Открылась дверь неслышно внутри дома, и слепящий свет ударил по глазам, но он не отпрянул. В дверях спальни матери стояла какая-то женщина в широченном халате и, включив люстру, что-то быстро и, похоже, зло выговаривала старухе. Та, как не слыша, подняла дрожащие темные ладони и прижала их к оконному стеклу. Сэнди, уже погибающий Сэнди, успел сообразить, что эта здоровенная баба с сигаретой — его младшая сестра; когда он уходил, она была еще совсем кроха, этакий зубастый и развеселый щенок, который любил кусать его за нос и которого он любил катать на санках, запряженных в тройку собак; визжащая от наслаждения и гордости лохматая упряжка мчалась под ее хохочущий визг, и он все время скользил и падал на накатанном снегу, не поспевая за ними, а мать кричала с веранды, что он, паршивец, расшибет младшую сестренку…

А сейчас та, кто была его матерью, прижалась, как и он, к глухому, темному стеклу.

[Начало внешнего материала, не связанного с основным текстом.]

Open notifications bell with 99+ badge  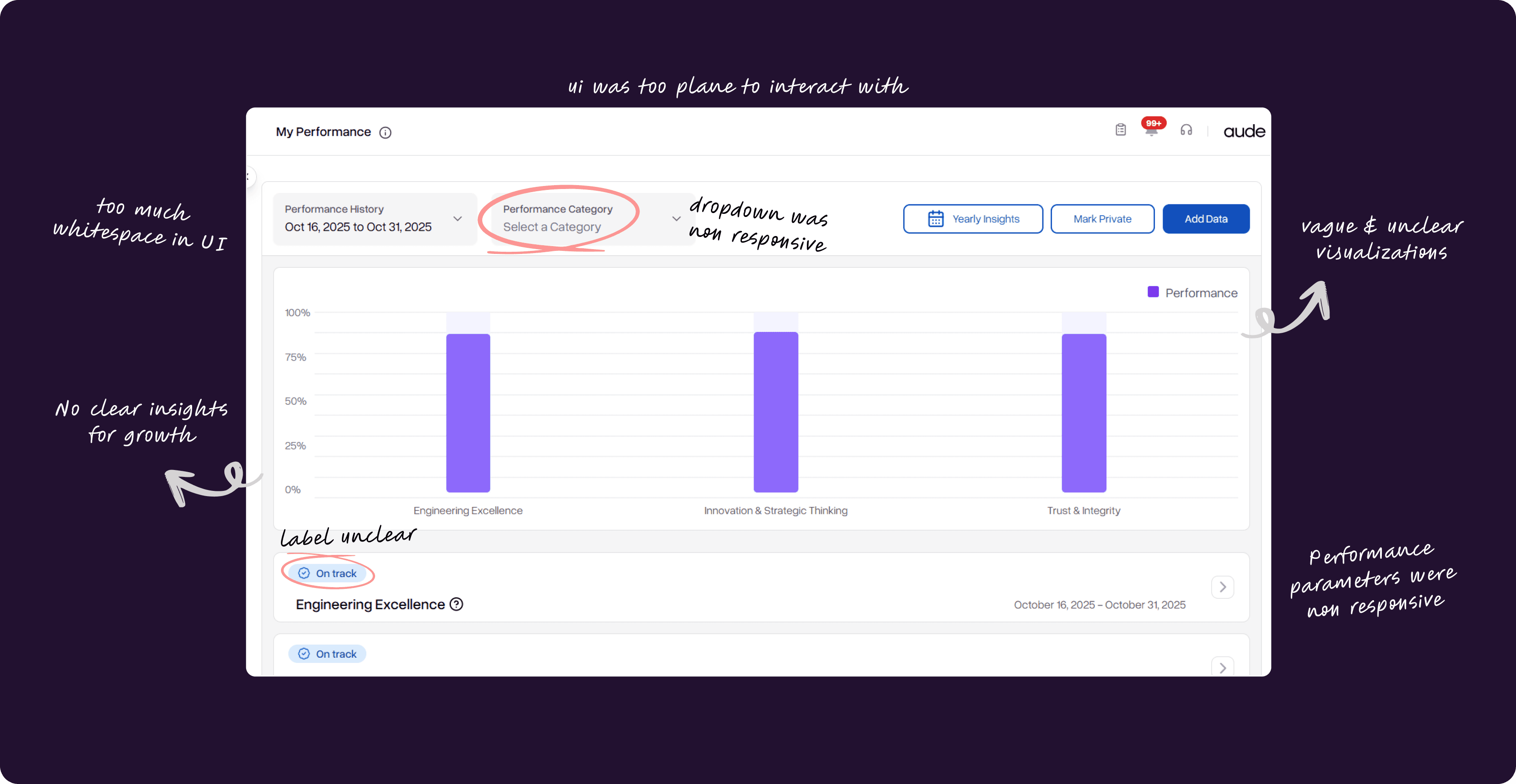click(x=1151, y=130)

Они смотрели в зрачки, в сердца друг другу в упор, с расстояния в десять миллиметров — но она не могла видеть, стекло было слишком толстым, его тонкий лист был толще вечности, и мать не видела, как дождь и слезы струятся по лицу сына, которого она так и не дождалась…

… — Хорош рыдать, малыш. Тебя никто не услышит. Ты на войне, — горько сказал капитан. — А эта старая сука никого не слышит, и мы…

— Я дома! — страшно закричал Сэнди. — Дома!! И будьте вы все прокляты — все, со своими войнами, вождями, революциями, нацистами, коммунистами! Дети ваши прокляты будут! Все потомки, все женщины, все — за то, что вы творите! — он ткнул пальцем куда-то в равнодушные спекшиеся небеса. — Он проклял вас! И потому вы в крови, дерьме и в войнах! Он учит вас, Он говорит, Он просит, умоляет — но вы же звери, вы не слышите Его, вы никого не слышите, кроме своих убийц-вождей! Вы!.. Вы…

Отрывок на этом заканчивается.